The RAID concept, which has since swapped the word inexpensive for independent as companies began to build the systems for sale to other companies and organizations, was built on the idea that several devices could be linked together to garner faster performance and increased availability than had been offered on a single device at the time.

Bonwick said RAID-Z and ZFS are in line with the idea put forward in that paper because while the most frequent interpretation of RAID has been to stitch together a group of block devices, Patterson’s definition was more widespread. The real objective of RAID, he said, is that if one of your disks dies you can reconstruct your data from the disks that remain. He added, however, that an inexpensive disk array can be used with Sun’s software because it does not require the hardware that now dominates this area of the data solution industry.

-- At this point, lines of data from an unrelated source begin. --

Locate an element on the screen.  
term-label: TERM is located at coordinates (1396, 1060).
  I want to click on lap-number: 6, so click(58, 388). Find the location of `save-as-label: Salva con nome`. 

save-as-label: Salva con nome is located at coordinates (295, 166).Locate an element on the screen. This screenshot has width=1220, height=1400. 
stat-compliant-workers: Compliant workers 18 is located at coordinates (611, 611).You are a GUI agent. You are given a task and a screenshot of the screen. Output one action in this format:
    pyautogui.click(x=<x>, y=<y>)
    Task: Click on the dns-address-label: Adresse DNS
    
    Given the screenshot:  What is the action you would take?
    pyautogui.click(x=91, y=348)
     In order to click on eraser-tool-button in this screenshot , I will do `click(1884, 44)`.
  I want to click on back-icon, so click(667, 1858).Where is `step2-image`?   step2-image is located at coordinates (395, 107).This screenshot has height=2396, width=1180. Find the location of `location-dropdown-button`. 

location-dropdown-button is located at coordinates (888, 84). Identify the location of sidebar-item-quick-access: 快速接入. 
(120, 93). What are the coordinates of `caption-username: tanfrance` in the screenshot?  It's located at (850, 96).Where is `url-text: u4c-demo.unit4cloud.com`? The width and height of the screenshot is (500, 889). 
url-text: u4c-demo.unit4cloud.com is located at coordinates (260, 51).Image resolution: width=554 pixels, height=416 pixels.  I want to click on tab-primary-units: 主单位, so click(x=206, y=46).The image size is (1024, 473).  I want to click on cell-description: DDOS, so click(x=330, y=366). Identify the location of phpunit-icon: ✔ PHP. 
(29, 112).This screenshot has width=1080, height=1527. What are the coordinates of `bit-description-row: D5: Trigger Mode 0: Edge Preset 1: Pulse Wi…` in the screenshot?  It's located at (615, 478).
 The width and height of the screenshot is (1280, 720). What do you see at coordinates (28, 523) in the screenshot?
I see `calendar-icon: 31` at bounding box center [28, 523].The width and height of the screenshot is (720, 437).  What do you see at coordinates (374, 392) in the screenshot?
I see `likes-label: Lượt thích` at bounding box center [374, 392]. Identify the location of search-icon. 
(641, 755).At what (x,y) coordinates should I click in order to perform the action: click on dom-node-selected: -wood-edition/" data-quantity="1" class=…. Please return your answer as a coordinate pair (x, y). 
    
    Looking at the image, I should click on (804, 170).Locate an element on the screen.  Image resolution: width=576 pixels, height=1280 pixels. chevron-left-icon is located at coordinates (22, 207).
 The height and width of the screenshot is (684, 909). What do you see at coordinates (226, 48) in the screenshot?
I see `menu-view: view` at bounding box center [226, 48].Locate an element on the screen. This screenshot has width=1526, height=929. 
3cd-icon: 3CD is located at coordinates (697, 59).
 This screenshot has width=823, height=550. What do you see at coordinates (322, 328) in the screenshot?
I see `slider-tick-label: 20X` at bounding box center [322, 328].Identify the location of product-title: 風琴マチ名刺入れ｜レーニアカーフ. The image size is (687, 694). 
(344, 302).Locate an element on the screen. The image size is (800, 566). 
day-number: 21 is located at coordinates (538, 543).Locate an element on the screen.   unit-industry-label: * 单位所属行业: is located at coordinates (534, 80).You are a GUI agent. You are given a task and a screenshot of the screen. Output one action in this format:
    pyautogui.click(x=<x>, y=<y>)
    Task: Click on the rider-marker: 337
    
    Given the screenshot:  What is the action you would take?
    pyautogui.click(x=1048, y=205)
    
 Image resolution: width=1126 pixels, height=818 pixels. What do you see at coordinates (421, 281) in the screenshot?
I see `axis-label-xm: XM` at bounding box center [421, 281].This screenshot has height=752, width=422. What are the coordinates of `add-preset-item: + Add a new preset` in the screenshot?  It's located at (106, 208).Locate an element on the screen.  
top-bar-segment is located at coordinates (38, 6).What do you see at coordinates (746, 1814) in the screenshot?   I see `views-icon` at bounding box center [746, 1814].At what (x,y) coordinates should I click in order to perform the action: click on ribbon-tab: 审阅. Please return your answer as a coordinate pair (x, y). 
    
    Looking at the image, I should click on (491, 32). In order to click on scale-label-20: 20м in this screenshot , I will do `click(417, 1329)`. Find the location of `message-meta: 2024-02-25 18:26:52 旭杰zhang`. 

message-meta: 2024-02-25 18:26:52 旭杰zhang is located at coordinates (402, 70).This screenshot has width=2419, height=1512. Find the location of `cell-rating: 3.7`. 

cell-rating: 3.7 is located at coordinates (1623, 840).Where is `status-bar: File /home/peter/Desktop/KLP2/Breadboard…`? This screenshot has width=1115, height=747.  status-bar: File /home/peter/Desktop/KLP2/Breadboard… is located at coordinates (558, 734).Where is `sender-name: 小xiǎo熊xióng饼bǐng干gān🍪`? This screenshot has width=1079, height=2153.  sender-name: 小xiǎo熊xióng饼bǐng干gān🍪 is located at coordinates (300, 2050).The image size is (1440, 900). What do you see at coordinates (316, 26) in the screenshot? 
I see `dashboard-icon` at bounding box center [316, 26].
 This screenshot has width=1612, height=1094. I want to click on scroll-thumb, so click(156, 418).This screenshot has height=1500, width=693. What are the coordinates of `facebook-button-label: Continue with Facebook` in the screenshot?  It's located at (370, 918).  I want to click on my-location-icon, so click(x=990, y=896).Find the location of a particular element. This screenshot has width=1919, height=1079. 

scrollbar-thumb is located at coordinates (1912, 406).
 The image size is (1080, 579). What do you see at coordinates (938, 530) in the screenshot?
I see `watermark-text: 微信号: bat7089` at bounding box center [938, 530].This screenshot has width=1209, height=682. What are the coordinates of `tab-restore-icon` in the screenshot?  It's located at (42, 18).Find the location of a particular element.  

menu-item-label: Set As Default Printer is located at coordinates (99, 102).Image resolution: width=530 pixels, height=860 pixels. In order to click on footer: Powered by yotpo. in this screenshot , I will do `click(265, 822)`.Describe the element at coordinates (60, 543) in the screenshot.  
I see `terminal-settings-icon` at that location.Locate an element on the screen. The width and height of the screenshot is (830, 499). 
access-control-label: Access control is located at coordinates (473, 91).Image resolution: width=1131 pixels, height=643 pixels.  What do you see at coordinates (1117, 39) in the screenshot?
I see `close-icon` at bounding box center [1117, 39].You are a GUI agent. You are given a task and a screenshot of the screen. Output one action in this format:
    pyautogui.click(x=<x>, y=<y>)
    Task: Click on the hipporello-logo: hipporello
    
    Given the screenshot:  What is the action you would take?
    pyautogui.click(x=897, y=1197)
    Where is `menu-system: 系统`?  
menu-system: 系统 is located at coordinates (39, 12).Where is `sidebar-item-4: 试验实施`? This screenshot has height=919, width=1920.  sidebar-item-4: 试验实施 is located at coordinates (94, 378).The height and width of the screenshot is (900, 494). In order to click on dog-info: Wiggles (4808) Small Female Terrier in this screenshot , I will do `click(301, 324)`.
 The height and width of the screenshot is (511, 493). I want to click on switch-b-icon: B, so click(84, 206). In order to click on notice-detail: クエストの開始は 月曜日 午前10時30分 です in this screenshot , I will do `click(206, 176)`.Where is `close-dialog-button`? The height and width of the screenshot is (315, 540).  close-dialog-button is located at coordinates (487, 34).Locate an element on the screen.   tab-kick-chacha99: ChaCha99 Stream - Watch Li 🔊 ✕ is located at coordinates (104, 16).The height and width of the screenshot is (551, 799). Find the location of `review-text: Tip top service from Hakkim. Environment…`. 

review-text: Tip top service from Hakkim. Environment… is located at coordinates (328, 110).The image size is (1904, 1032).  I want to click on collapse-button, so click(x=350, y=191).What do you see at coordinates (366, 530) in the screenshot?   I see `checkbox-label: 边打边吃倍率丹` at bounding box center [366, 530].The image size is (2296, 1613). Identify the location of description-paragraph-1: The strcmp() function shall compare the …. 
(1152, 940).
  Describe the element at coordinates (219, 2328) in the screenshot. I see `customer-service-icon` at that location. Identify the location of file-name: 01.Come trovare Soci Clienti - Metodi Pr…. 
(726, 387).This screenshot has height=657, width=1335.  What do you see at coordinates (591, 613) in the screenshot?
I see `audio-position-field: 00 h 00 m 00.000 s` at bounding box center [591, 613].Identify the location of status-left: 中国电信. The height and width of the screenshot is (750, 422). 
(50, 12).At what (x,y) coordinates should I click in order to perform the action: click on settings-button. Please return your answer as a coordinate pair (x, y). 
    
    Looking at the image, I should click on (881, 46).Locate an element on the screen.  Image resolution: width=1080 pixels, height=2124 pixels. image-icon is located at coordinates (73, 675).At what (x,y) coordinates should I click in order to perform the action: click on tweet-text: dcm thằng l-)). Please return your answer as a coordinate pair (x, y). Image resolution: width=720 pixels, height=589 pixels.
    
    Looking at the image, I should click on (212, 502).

Since it is a software solution, releasing ZFS under an open source model with OpenSolaris has already begun to pay off, Bonwick said. Sun received its first full-analysis root-causing bug from a developer outside the company, which means to him that at this stage “the open source model has already paid off for us.”

In addition to contributions from the OpenSolaris community beginning to trickle in, Bonwick said there is work ahead for the improvement and continued development of ZFS and RAID-Z.

“There are certainly things we haven’t gotten to yet,” he said. “We haven’t seen any architectural mistakes yet. Undoubtably we have a lot of performance work to do, but that’s an ongoing thing — you’re never really done with performance. And then there are also some features I think are going to be [added in the next version].”

Bonwick said Sun is looking to improve and add to the software when it releases the new version with Solaris 10.2, which is due out sometime in mid-2006. The new version is expected to include support for hot spares, device removal, and encryption, which he said is one of the biggest things Sun would like to add to ZFS.

Additionally, Bonwick said developers are working on a delegated administration model that will allow individual users to create their own filesystems. Functions available to users, without involving the system administrator, will include taking snapshots and creating clones of files, among others, within a given space to manage data on an individual workstation.